- [Exercise] Convert the lines of the listing from the line containing "Given: Click refresh button to reload logs" to the line containing "point(180,273)", both included, into a JSON list of strings with one string per line, omitting blank lines.

[Data lines]
— Start —
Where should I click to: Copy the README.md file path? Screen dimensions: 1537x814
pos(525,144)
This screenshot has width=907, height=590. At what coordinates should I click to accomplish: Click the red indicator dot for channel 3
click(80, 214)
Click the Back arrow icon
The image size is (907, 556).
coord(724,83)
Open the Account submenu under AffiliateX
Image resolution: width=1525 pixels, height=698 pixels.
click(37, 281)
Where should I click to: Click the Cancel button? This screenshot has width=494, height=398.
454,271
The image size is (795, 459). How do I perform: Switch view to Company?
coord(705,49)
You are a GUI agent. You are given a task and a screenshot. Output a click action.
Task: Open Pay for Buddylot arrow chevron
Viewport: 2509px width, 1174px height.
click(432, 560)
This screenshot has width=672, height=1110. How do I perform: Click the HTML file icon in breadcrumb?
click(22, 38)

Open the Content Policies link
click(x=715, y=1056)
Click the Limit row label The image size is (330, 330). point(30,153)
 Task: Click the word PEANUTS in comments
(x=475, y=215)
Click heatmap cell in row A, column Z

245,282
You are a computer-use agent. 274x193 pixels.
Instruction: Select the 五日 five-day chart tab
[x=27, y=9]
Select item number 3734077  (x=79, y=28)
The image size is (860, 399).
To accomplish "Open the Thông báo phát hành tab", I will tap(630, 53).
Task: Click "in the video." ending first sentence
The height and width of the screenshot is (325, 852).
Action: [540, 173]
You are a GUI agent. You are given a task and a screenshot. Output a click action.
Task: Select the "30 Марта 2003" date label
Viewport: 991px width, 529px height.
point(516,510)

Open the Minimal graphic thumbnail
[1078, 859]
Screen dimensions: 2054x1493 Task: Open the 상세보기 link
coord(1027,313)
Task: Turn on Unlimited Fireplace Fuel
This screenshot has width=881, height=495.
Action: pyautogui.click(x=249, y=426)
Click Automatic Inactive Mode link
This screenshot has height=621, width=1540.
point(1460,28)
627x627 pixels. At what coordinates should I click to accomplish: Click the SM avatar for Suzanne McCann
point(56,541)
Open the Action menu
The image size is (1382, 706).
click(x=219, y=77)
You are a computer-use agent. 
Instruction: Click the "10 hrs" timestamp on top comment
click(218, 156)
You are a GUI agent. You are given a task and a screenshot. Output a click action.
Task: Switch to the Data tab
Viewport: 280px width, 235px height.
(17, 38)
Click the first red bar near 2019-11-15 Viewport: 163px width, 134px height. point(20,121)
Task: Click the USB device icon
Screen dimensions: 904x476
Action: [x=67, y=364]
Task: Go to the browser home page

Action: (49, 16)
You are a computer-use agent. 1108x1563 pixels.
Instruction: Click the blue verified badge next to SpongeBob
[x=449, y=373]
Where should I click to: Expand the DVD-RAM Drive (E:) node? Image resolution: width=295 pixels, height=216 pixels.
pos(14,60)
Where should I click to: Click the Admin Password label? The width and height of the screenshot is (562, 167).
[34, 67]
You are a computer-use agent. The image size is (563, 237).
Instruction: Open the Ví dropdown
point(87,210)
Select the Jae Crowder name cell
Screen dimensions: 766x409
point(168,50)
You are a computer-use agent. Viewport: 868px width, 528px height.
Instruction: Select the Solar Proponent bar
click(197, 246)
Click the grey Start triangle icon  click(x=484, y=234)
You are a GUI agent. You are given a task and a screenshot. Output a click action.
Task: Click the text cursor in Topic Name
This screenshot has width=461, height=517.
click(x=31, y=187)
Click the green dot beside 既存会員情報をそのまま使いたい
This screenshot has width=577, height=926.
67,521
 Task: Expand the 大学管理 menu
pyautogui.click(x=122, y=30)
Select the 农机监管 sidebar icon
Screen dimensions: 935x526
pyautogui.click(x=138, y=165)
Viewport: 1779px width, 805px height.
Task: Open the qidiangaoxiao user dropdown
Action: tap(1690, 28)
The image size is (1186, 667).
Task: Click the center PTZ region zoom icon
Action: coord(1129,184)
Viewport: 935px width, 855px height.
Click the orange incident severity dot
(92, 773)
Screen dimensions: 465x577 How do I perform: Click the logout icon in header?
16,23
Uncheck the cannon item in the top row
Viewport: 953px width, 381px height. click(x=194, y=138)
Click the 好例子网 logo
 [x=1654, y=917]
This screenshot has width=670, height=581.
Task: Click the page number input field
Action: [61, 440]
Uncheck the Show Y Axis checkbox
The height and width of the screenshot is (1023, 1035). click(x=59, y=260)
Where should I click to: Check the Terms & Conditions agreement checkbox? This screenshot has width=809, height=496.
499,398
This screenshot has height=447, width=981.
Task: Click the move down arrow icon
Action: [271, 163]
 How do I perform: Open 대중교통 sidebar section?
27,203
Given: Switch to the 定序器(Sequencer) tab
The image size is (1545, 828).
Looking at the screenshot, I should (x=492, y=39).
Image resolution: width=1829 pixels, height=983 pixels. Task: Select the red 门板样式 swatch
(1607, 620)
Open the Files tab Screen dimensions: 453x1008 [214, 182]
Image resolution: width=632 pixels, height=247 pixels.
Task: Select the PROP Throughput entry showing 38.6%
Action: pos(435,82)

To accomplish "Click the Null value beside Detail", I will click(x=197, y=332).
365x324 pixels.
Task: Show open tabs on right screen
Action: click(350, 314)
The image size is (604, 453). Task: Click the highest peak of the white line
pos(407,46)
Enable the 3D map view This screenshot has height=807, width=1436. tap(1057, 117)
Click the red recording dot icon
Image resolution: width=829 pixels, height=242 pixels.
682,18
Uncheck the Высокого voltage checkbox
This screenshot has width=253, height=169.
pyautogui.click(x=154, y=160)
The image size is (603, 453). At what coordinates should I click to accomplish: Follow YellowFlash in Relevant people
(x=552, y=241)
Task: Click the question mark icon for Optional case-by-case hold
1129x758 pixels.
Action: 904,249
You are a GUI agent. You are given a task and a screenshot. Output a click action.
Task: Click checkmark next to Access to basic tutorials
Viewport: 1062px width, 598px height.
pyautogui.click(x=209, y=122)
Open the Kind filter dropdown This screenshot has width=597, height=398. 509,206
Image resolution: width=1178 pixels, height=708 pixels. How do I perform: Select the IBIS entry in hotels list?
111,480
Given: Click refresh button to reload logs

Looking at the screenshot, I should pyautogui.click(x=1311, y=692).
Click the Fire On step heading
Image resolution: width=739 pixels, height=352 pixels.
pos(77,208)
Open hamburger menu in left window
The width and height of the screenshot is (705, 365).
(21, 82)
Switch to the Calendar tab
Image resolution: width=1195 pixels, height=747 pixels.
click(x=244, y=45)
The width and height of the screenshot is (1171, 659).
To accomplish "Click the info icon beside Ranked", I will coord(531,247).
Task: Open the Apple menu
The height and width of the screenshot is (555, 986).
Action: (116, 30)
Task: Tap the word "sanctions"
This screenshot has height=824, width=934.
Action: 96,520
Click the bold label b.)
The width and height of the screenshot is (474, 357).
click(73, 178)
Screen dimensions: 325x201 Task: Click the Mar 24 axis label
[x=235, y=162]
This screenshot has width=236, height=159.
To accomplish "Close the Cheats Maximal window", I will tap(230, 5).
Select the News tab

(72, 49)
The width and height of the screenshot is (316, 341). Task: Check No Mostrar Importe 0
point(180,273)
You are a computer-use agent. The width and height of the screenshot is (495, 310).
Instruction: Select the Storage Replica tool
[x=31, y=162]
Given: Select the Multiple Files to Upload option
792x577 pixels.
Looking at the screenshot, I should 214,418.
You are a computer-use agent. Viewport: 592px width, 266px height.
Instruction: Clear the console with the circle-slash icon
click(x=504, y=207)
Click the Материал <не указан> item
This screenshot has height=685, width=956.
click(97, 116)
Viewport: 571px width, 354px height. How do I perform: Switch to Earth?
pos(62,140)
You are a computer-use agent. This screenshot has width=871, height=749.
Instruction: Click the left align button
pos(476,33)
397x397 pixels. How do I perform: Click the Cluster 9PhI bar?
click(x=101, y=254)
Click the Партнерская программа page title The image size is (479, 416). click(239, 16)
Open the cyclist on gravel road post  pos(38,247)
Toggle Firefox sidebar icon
— End —
- [Written answer]
[
  "Given: Click refresh button to reload logs",
  "Looking at the screenshot, I should pyautogui.click(x=1311, y=692).",
  "Click the Fire On step heading",
  "Image resolution: width=739 pixels, height=352 pixels.",
  "pos(77,208)",
  "Open hamburger menu in left window",
  "The width and height of the screenshot is (705, 365).",
  "(21, 82)",
  "Switch to the Calendar tab",
  "Image resolution: width=1195 pixels, height=747 pixels.",
  "click(x=244, y=45)",
  "The width and height of the screenshot is (1171, 659).",
  "To accomplish \"Click the info icon beside Ranked\", I will coord(531,247).",
  "Task: Open the Apple menu",
  "The height and width of the screenshot is (555, 986).",
  "Action: (116, 30)",
  "Task: Tap the word \"sanctions\"",
  "This screenshot has height=824, width=934.",
  "Action: 96,520",
  "Click the bold label b.)",
  "The width and height of the screenshot is (474, 357).",
  "click(73, 178)",
  "Screen dimensions: 325x201 Task: Click the Mar 24 axis label",
  "[x=235, y=162]",
  "This screenshot has width=236, height=159.",
  "To accomplish \"Close the Cheats Maximal window\", I will tap(230, 5).",
  "Select the News tab",
  "(72, 49)",
  "The width and height of the screenshot is (316, 341). Task: Check No Mostrar Importe 0",
  "point(180,273)"
]